Samuel Jablon

Marcus Cooper

04/08/16

In the back of Samuel Jablon's Bushwick, Brooklyn studio is a bright red leather couch with a pile of books stacked in front—collections from poets like Yuko Otomo, Bill Berkson, and Alice Notley. As it turns out, poetry is as much a part of Jablon's practice as paint, exemplified by the artist's freshly smeared fingerprints in purple, orange, and brown on the book covers. The 29-year-old Jablon certainly looks the part of a Brooklyn painter-poet. Bespectacled, unshaven, and a little tired, he's in the thick of it on the night I visit him, putting the finishing touches on a two-gallery show in New York at Arts + Leisure and Freight + Volume set to open this month. "The last show was really exciting," he says. That was in 2014. It was his first in New York, and shot through with euphoria, as breakouts tend to be. "With this show, though, it's not just about making fun, beautiful paintings. It's ‘What do you want to say?' "

Short verses with block letters painted in a slightly lilting freehand are his primary architecture, although they're presented less as bits of text to be read than codes to be deciphered. The phrases "OLD WAYS DON'T OPEN NEW DOORS," "EVERYTHING LIVING DIES," and "WHAT A BEAUTIFUL TIME" are broken up, jumbled together, rendered without contrast or in extreme contrast, embedded with bits of glass or mirror. Instead of an object being observed or a sentence being read, there's a necessary exchange between the two in a search for meaning. That, Jablon says, is where he wants the art to be.
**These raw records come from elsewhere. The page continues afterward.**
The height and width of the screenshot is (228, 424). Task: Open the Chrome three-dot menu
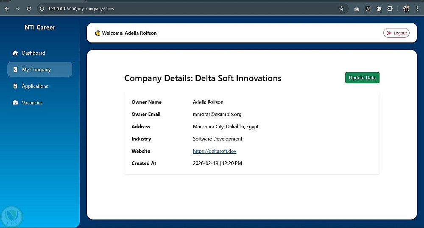417,8
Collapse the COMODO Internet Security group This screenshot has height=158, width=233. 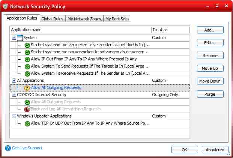[14, 95]
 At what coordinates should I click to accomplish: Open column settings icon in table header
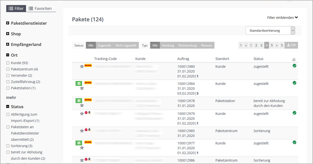[x=294, y=60]
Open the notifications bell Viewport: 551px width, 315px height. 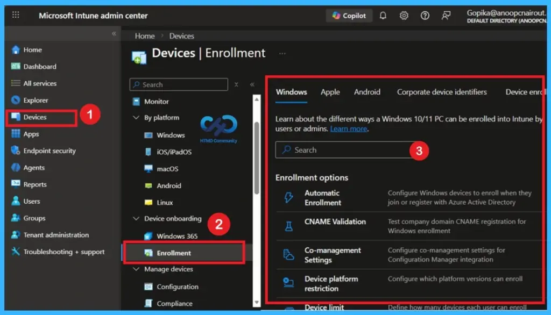(383, 16)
One large painting, with heaps of acrylic paint and smashed glass fragments, had originally been gold. He sat with it for a couple of days, then painted the whole thing black. He says that it had been too easy to write off. Brevity implies stock phrasing, Hallmark sentimentality, and to read these phrases uninterrupted, or out loud, can seem pat. The thing is to let them linger and to compel your lingering. 

For a long time, Jablon wrote poetry with the one hand and painted his abstractions with the other. In grad school he fused the two into a single practice, and he has been working in that mode ever since. His first show was ransom-note exuberant—blasts of color and geometry, the letters practically bedazzled. The new work is more confident and restrained. "More minimal," he says, "but there are more layers, more depth to them." And what has he decided to say? That, you'll have to sort out on your own.